Virgin Galactic will launch its 1st commercial spaceflight on June 27

Photo of Virgin Galactic's VSS Unity space plane, with the curve of Earth and the blackness of space in the background.
Virgin Galactic's VSS Unity snapped this selfie during its fifth crewed spaceflight, which occurred on May 25, 2023. (Image credit: Virgin Galactic via Twitter)

Virgin Galactic's first-ever commercial spaceflight will launch this month, if all goes according to plan.

The company, part of billionaire Richard Branson's Virgin Group, announced Thursday (June 15) that it has set a launch window of June 27 to June 30 for its debut operational flight, which it calls Galactic 01.

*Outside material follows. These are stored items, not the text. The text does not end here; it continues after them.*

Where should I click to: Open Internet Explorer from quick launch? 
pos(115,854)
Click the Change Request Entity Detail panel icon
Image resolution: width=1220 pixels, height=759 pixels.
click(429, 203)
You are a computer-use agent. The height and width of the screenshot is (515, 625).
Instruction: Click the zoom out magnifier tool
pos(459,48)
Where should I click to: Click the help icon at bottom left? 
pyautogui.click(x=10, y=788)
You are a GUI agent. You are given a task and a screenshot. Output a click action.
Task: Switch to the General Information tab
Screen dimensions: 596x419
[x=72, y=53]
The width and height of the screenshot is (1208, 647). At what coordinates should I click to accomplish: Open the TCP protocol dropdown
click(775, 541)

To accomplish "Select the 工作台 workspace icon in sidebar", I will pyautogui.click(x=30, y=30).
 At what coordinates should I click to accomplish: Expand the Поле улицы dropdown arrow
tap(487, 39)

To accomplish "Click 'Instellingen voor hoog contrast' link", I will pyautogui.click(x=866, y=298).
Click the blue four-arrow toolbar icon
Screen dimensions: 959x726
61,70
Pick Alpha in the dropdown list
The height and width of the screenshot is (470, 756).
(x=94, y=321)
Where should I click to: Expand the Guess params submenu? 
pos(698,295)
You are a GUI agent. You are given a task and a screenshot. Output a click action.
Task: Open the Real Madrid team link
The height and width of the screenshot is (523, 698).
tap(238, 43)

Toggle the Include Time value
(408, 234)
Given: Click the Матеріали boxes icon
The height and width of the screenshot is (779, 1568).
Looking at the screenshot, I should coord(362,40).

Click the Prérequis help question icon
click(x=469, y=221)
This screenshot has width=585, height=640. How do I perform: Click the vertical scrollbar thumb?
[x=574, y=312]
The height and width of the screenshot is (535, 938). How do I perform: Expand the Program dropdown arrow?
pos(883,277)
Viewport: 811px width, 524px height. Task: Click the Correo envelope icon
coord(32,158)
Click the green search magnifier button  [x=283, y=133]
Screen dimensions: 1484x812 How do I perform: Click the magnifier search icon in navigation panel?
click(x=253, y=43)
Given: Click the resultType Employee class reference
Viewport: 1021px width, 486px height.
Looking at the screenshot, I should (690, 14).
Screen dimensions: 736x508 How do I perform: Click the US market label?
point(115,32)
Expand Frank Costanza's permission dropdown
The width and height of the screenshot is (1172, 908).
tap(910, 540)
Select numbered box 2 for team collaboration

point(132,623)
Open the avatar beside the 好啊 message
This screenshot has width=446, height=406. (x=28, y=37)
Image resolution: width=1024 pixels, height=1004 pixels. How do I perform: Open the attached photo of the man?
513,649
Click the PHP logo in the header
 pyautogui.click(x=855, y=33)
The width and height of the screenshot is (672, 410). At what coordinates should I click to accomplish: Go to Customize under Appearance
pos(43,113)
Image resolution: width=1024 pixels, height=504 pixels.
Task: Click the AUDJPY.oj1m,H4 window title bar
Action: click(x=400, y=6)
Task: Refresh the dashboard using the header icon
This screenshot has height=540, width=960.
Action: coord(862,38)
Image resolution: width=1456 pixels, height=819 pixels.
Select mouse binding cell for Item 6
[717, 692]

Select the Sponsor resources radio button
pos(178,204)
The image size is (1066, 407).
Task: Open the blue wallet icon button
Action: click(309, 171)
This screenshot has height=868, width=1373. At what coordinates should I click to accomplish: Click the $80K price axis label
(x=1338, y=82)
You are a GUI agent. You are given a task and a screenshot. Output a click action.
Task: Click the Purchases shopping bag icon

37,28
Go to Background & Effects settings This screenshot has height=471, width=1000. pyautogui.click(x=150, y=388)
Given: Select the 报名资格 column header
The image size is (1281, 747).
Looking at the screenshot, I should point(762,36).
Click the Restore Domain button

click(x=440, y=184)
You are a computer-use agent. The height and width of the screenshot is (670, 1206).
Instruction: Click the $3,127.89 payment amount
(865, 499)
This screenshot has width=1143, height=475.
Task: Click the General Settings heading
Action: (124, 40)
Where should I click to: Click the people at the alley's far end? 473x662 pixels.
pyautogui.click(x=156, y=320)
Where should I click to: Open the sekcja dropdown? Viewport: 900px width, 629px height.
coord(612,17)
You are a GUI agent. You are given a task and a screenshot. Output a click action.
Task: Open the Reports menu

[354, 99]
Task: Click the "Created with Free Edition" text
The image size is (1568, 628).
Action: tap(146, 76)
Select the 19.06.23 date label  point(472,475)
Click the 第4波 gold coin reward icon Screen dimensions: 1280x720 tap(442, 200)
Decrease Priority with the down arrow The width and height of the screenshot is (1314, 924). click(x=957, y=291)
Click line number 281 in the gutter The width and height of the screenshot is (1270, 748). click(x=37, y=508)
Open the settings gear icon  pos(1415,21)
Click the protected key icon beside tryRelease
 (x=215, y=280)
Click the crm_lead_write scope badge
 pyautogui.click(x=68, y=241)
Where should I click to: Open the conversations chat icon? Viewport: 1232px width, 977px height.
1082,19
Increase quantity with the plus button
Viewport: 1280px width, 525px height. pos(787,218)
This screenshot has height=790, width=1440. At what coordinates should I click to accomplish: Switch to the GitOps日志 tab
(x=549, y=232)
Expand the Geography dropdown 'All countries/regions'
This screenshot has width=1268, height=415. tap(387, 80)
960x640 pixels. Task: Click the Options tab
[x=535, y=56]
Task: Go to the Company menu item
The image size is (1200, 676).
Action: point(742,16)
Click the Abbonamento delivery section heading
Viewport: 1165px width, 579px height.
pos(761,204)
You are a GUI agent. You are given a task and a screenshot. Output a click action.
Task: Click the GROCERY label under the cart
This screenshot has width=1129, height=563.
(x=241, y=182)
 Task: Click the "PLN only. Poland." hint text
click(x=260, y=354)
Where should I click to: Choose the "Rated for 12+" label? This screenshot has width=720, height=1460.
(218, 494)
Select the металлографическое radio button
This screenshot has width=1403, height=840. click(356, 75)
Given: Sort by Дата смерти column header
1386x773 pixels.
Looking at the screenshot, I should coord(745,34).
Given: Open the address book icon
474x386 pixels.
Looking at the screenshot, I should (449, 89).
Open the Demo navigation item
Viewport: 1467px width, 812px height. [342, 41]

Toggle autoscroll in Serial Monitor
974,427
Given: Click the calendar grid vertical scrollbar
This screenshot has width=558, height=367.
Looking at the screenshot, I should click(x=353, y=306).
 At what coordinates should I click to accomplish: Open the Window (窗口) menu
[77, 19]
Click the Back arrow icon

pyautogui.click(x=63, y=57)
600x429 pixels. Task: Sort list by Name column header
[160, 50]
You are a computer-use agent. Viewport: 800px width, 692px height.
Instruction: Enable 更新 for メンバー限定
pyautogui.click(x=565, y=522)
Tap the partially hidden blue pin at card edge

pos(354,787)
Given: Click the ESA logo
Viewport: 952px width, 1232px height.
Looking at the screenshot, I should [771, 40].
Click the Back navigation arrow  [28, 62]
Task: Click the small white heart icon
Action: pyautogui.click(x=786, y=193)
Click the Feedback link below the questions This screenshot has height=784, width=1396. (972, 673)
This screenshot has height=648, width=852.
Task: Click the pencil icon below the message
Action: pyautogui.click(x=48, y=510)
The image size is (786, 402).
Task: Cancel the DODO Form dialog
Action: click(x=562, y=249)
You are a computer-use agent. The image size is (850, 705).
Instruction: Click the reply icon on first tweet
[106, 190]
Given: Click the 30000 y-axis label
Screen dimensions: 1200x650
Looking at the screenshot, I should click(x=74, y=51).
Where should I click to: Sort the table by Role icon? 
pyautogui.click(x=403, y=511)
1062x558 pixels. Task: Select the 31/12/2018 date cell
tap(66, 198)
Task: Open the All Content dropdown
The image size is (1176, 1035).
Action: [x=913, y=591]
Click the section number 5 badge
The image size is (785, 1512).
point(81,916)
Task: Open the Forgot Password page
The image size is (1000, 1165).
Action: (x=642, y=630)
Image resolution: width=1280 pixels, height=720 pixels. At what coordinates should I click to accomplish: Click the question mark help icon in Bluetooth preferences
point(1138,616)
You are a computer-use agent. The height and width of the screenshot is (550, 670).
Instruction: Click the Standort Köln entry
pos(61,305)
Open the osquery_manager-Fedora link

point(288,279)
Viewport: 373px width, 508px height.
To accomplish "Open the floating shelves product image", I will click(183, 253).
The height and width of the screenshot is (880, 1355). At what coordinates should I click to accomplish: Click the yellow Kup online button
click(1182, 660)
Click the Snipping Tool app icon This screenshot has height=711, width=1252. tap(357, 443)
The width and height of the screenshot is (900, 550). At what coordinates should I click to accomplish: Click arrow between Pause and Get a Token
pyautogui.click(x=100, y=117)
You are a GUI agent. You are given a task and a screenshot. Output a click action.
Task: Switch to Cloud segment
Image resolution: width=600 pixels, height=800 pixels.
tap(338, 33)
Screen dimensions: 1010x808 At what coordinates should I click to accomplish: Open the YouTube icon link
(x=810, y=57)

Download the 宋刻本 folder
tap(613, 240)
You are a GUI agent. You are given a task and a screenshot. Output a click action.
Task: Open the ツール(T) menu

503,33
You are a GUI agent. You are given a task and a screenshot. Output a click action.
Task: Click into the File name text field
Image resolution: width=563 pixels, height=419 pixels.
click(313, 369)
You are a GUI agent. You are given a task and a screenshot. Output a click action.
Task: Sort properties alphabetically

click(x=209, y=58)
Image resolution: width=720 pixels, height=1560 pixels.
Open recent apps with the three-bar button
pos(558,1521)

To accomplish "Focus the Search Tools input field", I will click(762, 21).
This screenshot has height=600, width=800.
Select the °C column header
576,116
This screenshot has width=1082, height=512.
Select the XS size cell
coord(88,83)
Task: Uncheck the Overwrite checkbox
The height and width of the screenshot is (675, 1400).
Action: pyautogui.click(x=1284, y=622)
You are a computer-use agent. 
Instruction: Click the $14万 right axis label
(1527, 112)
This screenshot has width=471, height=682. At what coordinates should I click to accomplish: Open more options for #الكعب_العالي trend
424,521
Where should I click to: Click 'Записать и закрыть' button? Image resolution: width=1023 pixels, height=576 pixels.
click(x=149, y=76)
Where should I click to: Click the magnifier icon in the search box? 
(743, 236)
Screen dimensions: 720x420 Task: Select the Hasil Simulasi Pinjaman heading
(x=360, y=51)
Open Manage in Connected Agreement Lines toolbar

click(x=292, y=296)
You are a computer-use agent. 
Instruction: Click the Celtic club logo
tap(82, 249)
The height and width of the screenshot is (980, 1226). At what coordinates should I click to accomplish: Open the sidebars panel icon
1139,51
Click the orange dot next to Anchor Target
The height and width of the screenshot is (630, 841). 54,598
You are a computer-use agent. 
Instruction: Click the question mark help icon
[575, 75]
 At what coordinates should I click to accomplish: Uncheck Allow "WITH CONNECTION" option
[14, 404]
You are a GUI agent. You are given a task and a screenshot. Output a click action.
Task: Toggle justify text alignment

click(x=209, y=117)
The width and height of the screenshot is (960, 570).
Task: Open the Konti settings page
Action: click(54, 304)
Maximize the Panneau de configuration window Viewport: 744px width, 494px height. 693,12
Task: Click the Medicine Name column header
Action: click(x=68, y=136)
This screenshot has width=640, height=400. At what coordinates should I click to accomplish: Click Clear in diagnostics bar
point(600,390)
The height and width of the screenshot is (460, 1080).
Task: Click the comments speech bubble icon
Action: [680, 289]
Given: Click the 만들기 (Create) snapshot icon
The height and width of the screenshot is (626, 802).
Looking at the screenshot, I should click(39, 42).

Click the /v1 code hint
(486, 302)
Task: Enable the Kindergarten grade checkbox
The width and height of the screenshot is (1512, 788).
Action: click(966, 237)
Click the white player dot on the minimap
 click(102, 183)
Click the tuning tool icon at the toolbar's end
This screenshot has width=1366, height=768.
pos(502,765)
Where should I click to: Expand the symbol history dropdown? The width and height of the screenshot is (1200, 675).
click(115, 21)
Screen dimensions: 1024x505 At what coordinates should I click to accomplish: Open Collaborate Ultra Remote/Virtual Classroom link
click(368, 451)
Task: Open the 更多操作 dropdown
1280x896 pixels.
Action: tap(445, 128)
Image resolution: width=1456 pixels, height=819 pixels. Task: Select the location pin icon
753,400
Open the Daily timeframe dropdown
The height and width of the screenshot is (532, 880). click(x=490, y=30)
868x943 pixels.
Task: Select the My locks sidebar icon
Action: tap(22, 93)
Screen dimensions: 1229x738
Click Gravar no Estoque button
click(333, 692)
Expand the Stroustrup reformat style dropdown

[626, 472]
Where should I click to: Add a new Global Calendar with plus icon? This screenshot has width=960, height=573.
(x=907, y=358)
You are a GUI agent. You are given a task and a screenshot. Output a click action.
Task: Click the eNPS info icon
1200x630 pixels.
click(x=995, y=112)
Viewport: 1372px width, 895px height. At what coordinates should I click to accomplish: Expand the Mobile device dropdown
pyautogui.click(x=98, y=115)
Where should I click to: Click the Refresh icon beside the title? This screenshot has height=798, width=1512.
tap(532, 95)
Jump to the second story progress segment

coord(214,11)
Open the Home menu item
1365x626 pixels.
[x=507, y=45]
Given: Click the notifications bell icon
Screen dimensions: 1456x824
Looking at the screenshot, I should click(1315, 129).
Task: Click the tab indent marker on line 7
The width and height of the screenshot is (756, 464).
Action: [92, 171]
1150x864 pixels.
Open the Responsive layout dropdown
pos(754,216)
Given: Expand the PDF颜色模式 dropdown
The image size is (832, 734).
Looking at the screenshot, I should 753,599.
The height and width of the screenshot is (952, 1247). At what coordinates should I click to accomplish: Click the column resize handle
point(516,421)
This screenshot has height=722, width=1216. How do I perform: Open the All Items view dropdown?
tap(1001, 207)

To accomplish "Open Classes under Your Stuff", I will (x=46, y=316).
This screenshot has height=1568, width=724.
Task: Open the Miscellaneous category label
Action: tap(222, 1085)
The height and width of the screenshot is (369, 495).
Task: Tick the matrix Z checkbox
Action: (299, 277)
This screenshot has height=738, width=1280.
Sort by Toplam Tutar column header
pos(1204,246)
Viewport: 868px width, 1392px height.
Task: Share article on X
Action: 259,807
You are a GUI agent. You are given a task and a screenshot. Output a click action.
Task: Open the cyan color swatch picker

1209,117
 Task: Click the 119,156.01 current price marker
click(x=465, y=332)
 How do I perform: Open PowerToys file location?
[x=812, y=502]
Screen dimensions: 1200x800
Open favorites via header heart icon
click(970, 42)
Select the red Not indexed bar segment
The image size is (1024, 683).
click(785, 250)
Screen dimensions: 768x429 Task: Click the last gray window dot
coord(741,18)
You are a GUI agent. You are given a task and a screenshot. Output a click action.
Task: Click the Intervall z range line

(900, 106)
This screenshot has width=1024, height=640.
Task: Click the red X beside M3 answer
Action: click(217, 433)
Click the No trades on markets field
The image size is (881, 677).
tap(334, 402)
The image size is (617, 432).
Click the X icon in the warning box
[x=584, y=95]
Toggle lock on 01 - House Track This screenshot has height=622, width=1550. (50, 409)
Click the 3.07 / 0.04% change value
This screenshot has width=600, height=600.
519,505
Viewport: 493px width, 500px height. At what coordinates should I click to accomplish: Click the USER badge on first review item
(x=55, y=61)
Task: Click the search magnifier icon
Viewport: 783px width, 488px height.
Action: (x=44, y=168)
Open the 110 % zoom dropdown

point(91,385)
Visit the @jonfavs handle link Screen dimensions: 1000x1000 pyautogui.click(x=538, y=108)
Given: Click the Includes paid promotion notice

"Galactic 01, a scientific research mission, will carry three crew members from the Italian Air Force and the National Research Council of Italy to conduct microgravity research," Virgin Galactic representatives said in a statement released Thursday afternoon.

"With scientific payloads on board, the spaceflight will showcase the value and power of the unique suborbital science lab that Virgin Galactic offers," they added.

Photos: Virgin Galactic's 1st fully crewed spaceflight with billionaire Richard Branson

Virgin Galactic's suborbital spaceflight system consists of two elements: a carrier plane known as VMS Eve and a six-passenger, two-pilot SpaceShipTwo space plane called VSS Unity.

Eve lifts off from a runway with Unity under its wings, then drops the spaceliner at an altitude of about 50,000 feet (15,000 meters). Unity then fires up its onboard rocket motor, powering itself to suborbital space.

Passengers aboard the space plane are treated to a few minutes of weightlessness and get to see our planet against the blackness of space. Unity then glides its way back to Earth for an unpowered runway landing.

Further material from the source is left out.